Anatomia das Lâminas Tarsais: Dimensões e Estrutura

CBO Teórica 1 - Prova de Bases da Oftalmologia — Prova 2015

Enunciado

Com relação às lâminas tarsais, assinale a alternativa correta:

Alternativas

  1. A) A superior apresenta maior elasticidade devido à menor quantidade de tecido cartilaginoso.
  2. B) A superior e a inferior apresentam dimensões semelhantes nos planos vertical e horizontal.
  3. C) A superior e a inferior apresentam espessura semelhante.
  4. D) As glândulas tarsais estão presentes somente na pálpebra superior.

Pérola Clínica

Tarso superior é mais alto (10mm) que o inferior (4mm), mas ambos possuem espessura similar (~1mm).

Resumo-Chave

As lâminas tarsais são placas de tecido conjuntivo denso que dão forma às pálpebras; a principal diferença entre a superior e a inferior reside na altura vertical, não na espessura.

Contexto Educacional

As lâminas tarsais são componentes fundamentais da lamela posterior da pálpebra. Elas se estendem dos pontos lacrimais medialmente até os ligamentos palpebrais laterais. A borda distal de cada tarso forma a margem palpebral, enquanto a borda proximal serve de inserção para músculos importantes: o músculo levantador da pálpebra superior (via aponeurose) e o músculo tarsal superior (Müller) inserem-se no tarso superior, enquanto os retratores da pálpebra inferior inserem-se no tarso inferior. Clinicamente, o conhecimento da anatomia tarsal é vital para cirurgias reconstrutivas, correção de ptose e tratamento de entrópio ou ectrópio. A estabilidade da margem palpebral depende da integridade dessas lâminas. Além disso, por serem avasculares em sua porção central, as lâminas tarsais dependem do plexo vascular marginal e periférico para nutrição, o que é relevante em procedimentos de transplante ou retalhos palpebrais.

Perguntas Frequentes

Qual a composição histológica das lâminas tarsais?

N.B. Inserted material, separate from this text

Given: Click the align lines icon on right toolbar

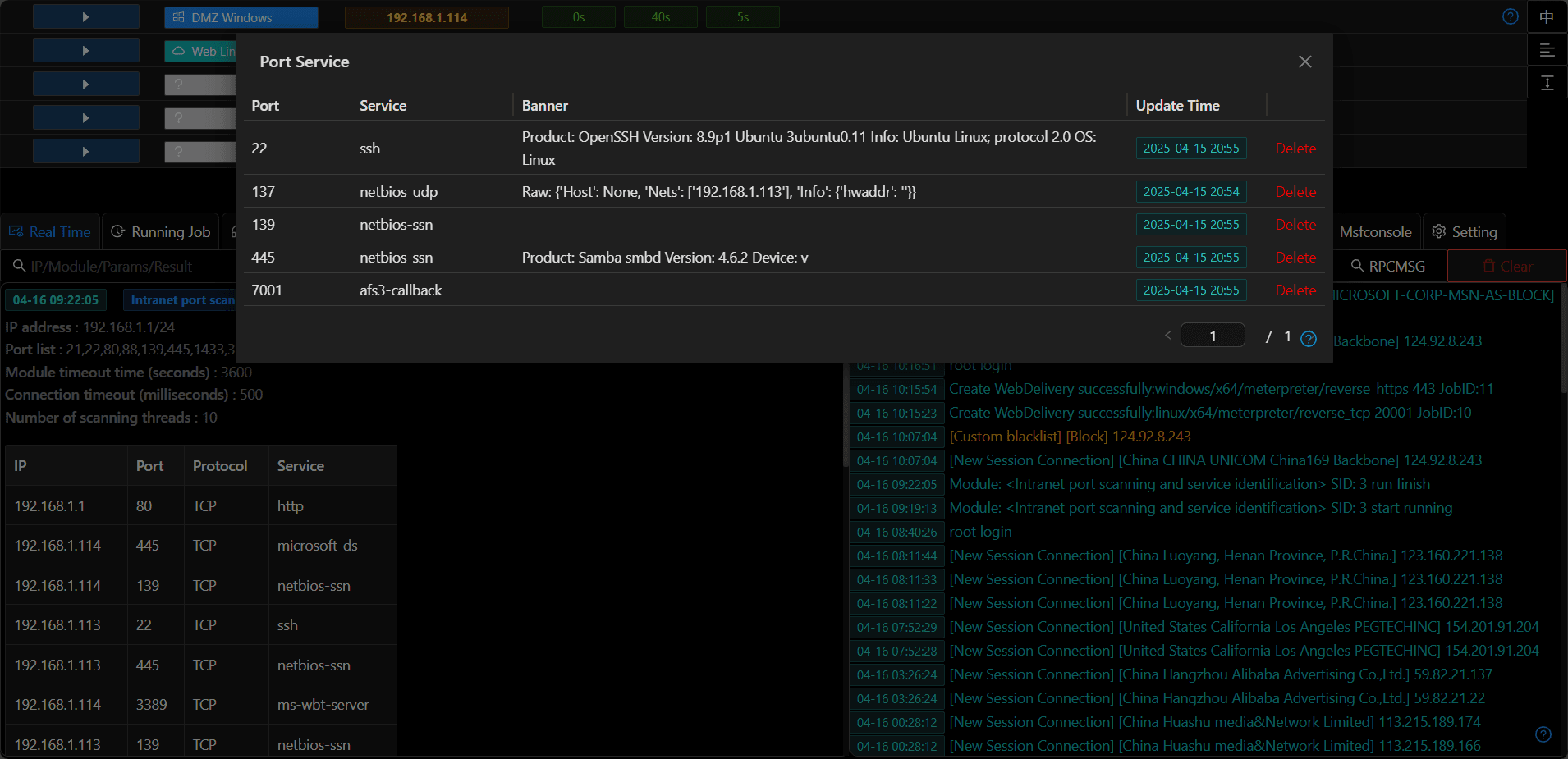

Diferente do que o nome 'cartilagem tarsal' (termo antigo e tecnicamente incorreto) sugere, as lâminas tarsais não são compostas por cartilagem. Elas são formadas por tecido conjuntivo denso e fibras elásticas. Essa composição confere rigidez estrutural à pálpebra, permitindo que ela mantenha sua forma contra o globo ocular, ao mesmo tempo que oferece flexibilidade para os movimentos de abertura e fechamento. Dentro desse estroma conjuntivo, estão alojadas as glândulas de Meibomius, que são glândulas sebáceas modificadas responsáveis pela camada lipídica do filme lacrimal.

Quais as dimensões típicas dos tarsos superior e inferior?

O tarso superior é significativamente maior em sua dimensão vertical, medindo aproximadamente 10 mm de altura no centro da pálpebra. Já o tarso inferior é muito mais estreito, com cerca de 4 mm de altura vertical. No entanto, em termos de espessura (ântero-posterior) e extensão horizontal (cerca de 29 mm), ambos são muito semelhantes. A espessura média de ambas as lâminas é de aproximadamente 1 mm, afinando-se ligeiramente em direção às margens e extremidades.

Qual a relação das glândulas de Meibomius com o tarso?

As glândulas de Meibomius estão verticalmente alinhadas e embutidas dentro das lâminas tarsais. Existem cerca de 25 a 30 glândulas no tarso superior e 20 a 25 no tarso inferior. Como o tarso superior é mais alto, as glândulas superiores são mais longas e possuem maior capacidade de armazenamento de meibum. Seus orifícios de saída localizam-se na margem palpebral, posteriormente aos cílios e à linha cinzenta. A inflamação ou obstrução dessas glândulas dentro do tarso é a causa fisiopatológica do calázio.